• _TASK ITEM_
Every entry below must be transcribed word for word, and the images must be left out.

(AVAILABLE DATA begins)

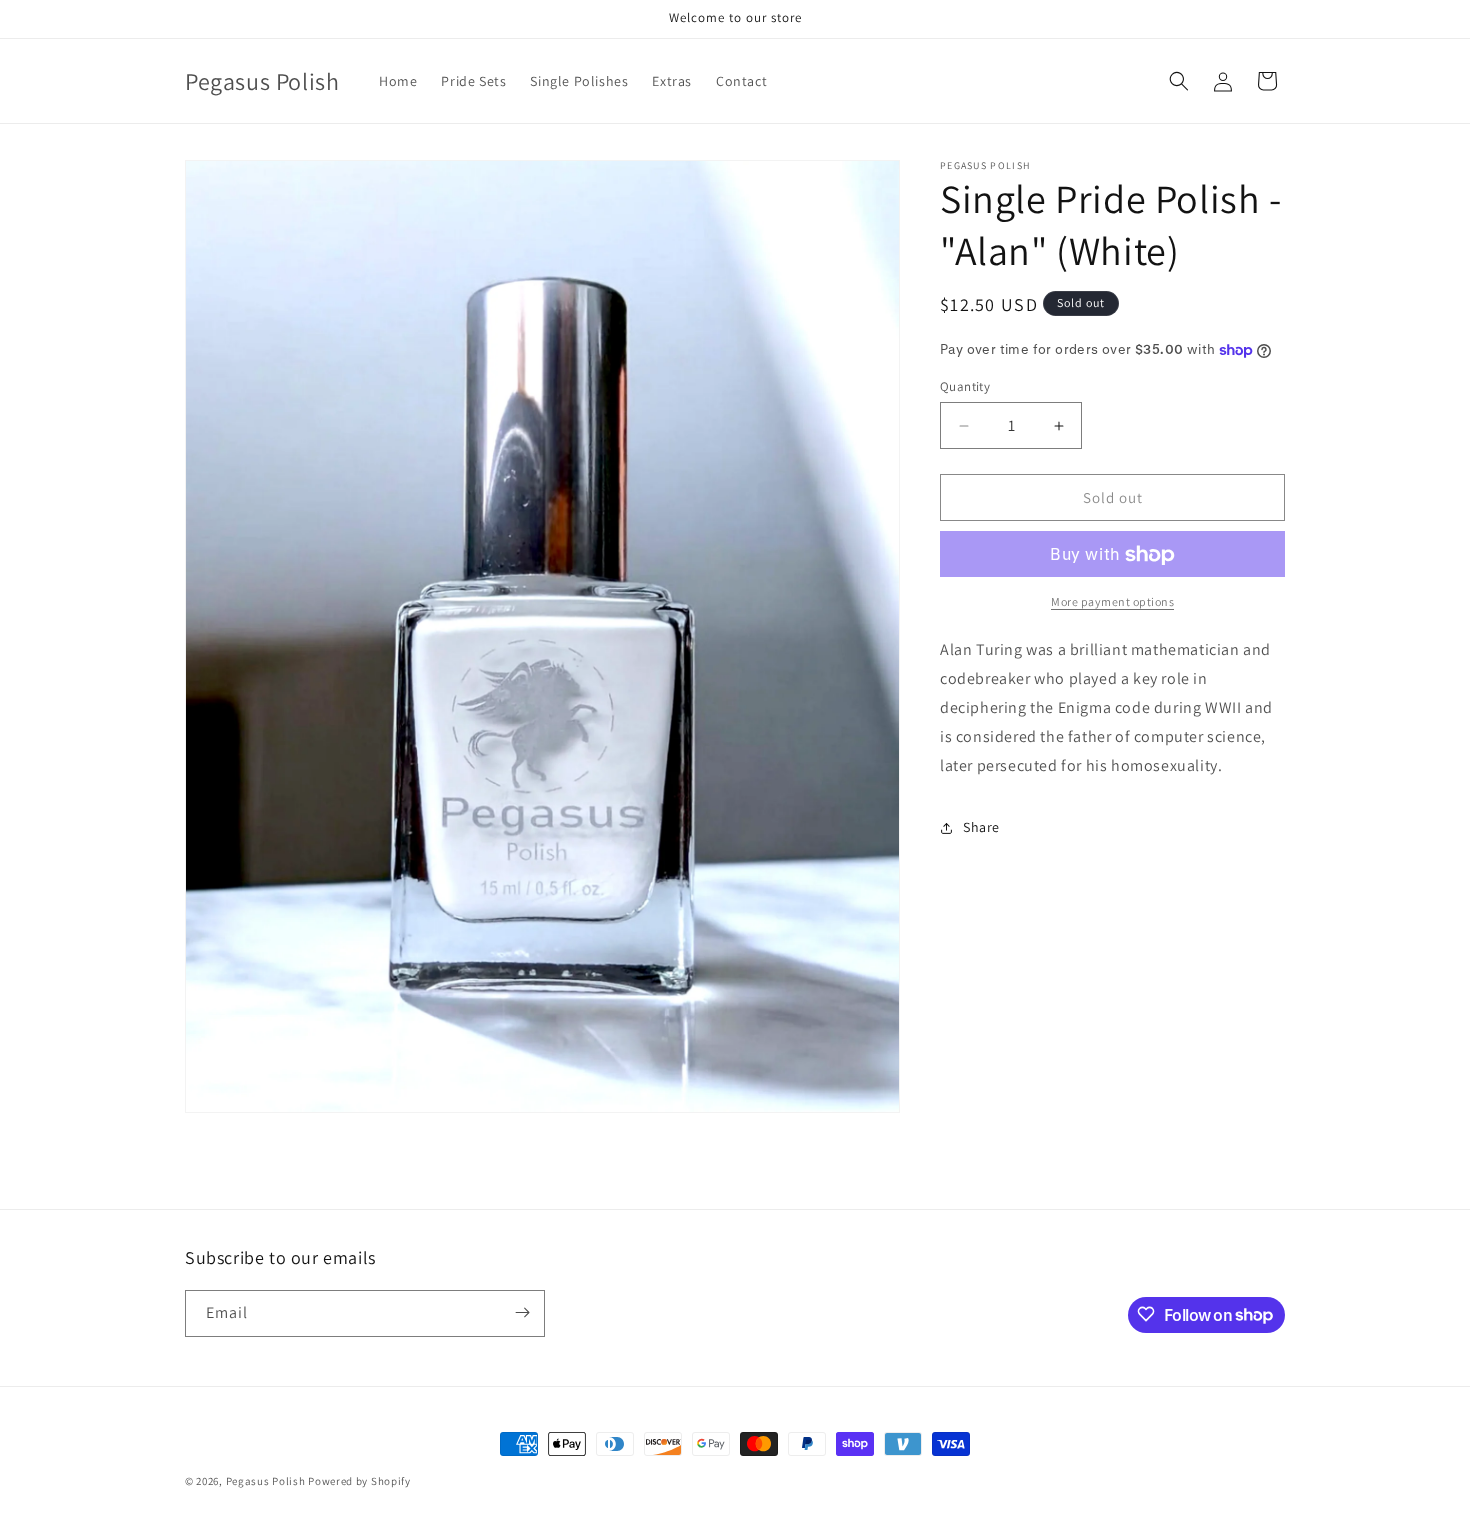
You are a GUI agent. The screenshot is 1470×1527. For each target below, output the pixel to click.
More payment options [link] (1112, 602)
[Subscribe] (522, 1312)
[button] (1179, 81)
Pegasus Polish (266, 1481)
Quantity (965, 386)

(AVAILABLE DATA ends)

• _ANSWER TO THIS PROBLEM_
You are a GUI agent. The screenshot is 1470×1527. For each target below, output the pixel to click.
More payment options [link] (1112, 602)
[Subscribe] (522, 1312)
[button] (1179, 81)
Pegasus Polish (266, 1481)
Quantity (965, 386)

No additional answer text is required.